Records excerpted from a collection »
_ _ _ _ _

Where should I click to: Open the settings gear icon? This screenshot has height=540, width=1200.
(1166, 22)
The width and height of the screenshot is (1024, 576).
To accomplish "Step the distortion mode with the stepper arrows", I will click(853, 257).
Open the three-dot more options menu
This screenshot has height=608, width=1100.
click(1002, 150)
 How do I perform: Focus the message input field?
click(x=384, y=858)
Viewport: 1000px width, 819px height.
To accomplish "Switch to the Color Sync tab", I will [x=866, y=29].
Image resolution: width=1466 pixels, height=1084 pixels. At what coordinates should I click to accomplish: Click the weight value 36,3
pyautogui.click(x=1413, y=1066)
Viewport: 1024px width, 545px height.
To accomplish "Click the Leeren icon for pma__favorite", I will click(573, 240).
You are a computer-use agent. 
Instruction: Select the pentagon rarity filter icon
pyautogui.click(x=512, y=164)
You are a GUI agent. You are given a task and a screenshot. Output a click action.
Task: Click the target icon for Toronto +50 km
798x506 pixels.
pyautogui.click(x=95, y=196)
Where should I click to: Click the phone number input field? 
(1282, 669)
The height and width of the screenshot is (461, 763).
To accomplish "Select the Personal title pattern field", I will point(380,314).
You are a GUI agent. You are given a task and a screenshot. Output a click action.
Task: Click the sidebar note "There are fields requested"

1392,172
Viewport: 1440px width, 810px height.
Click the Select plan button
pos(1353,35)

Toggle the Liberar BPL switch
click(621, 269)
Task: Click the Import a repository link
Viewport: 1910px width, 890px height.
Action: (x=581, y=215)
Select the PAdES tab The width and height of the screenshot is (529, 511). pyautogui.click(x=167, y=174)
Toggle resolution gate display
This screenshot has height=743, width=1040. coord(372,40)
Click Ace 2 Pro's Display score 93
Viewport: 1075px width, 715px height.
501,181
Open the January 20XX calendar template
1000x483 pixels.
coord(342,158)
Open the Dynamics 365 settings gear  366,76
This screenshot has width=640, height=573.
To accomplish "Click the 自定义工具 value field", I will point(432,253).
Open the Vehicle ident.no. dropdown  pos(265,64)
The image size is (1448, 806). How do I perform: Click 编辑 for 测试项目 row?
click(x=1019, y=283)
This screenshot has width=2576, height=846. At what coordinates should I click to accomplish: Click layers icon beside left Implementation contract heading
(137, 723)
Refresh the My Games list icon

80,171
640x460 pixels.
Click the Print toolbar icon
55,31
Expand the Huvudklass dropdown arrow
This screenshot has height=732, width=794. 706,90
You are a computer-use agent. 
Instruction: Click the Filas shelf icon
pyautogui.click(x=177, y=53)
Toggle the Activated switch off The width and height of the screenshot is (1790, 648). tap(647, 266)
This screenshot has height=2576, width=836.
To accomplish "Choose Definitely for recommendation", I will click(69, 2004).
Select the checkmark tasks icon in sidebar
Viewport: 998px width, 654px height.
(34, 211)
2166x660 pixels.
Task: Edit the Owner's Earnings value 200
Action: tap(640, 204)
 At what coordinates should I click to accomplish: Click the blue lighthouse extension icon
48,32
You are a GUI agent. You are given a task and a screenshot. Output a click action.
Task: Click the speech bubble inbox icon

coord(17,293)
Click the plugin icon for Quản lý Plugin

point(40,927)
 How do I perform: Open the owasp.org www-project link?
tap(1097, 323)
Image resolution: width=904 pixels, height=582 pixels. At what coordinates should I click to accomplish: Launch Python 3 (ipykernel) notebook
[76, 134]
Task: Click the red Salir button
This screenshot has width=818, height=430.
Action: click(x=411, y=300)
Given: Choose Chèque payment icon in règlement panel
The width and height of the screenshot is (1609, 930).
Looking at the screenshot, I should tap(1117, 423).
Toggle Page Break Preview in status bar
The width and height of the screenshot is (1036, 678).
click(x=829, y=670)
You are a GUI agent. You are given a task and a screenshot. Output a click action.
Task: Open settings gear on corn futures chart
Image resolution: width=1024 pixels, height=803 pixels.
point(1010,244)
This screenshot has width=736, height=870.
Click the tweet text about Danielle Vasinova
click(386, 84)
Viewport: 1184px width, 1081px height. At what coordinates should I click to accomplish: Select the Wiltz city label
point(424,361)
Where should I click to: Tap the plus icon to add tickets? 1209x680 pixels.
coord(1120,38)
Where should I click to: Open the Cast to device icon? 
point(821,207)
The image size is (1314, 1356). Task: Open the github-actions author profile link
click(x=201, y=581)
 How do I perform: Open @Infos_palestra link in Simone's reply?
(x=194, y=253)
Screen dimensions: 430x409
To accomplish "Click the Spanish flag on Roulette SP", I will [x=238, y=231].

_ _ _ _ _

Every line of the data above that includes "will" should be listed.

ANSWER BELOW »
To accomplish "Step the distortion mode with the stepper arrows", I will click(853, 257).
To accomplish "Switch to the Color Sync tab", I will [x=866, y=29].
To accomplish "Click the Leeren icon for pma__favorite", I will click(573, 240).
To accomplish "Select the Personal title pattern field", I will point(380,314).
To accomplish "Click the 自定义工具 value field", I will point(432,253).
To accomplish "Choose Definitely for recommendation", I will click(69, 2004).
To accomplish "Click the Spanish flag on Roulette SP", I will [x=238, y=231].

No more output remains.